Predictive Analysis of Code Optimisations on Large-Scale Coupled CFD-Combustion Simulations using the CPX Mini-App

As the complexity of multi-physics simulations increases, there is a need for efficient flow of information between components. Discrete 'coupler' codes can abstract away this process, improving solver interoperability. One such multi-physics problem is modelling a gas turbine aero engine, where instances of rotor/stator CFD and combustion simulations are coupled. Allocating resources correctly and efficiently during production simulations is a significant challenge due to the large HPC resources required and the varying scalability of specific components, a result of differences between solver physics. In this research, we develop a coupled mini-app simulation and an accompanying performance model to help support this process. We integrate an existing Particle-In-Cell mini-app, SIMPIC, as a 'performance proxy' for production combustion codes in industry, into a coupled mini-app CFD simulation using the CPX mini-coupler. The bottlenecks of the workload are examined, and the performance behavior are replicated using the mini-app.
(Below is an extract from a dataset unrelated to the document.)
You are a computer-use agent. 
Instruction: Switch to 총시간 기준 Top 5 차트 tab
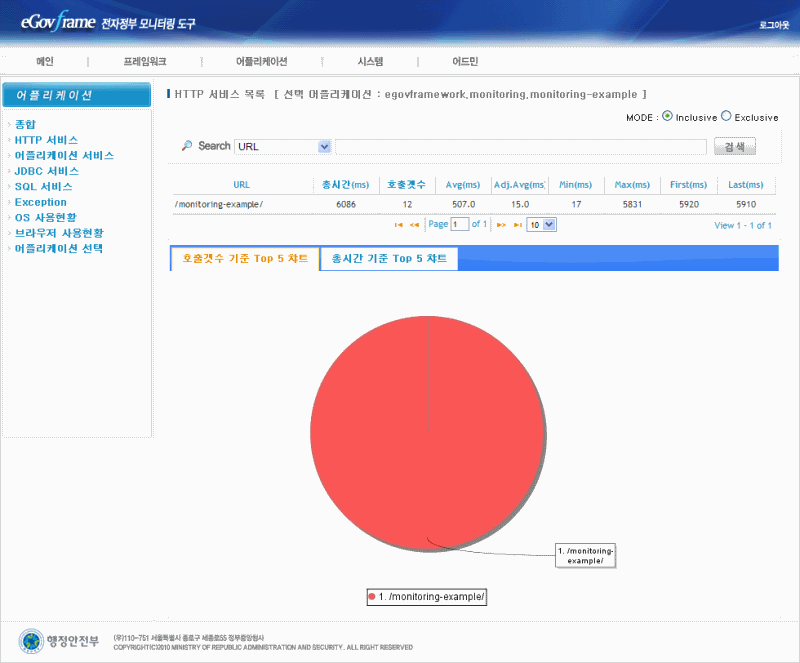point(389,259)
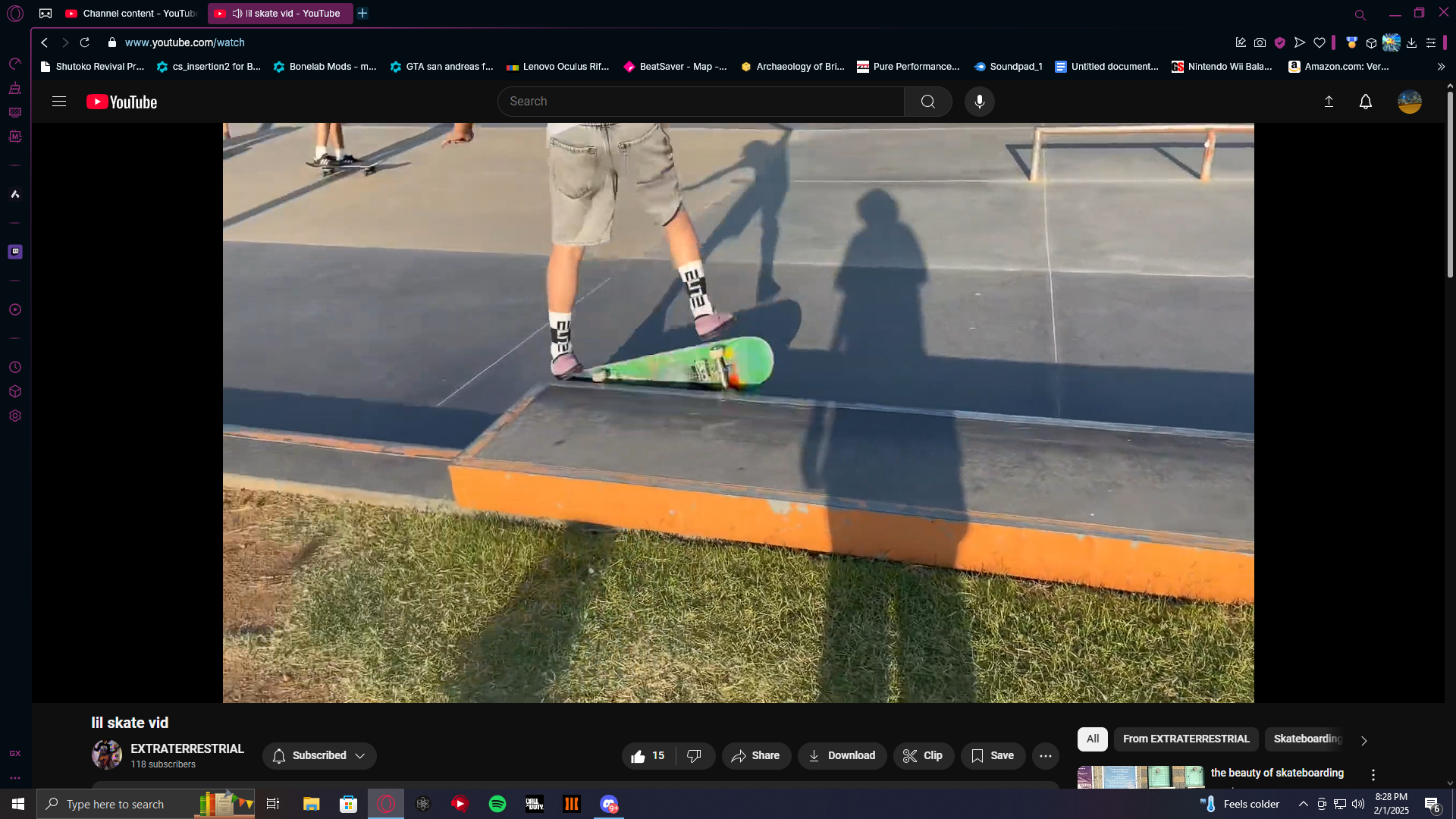
Task: Open the EXTRATERRESTRIAL channel link
Action: (187, 748)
A selection of optimizations are examined, allowing us to estimate the workload's theoretical performance. The coupling of mini-apps is supported by an empirical performance model which is then used to load balance and predict the speedup of a full-scale compressor-combustor-turbine simulation of 1.2Bn cells, a production representative problem size. The model is validated on 40K-cores of an HPE-Cray EX system, predicting the runtime of the mini-app work-flow with over 75% accuracy. The developed coupled mini-apps and empirical model combination demonstrates how rapid design space and run-time setup exploration studies can be carried out to obtain the best performance from full-scale Combustion-CFD coupled simulations.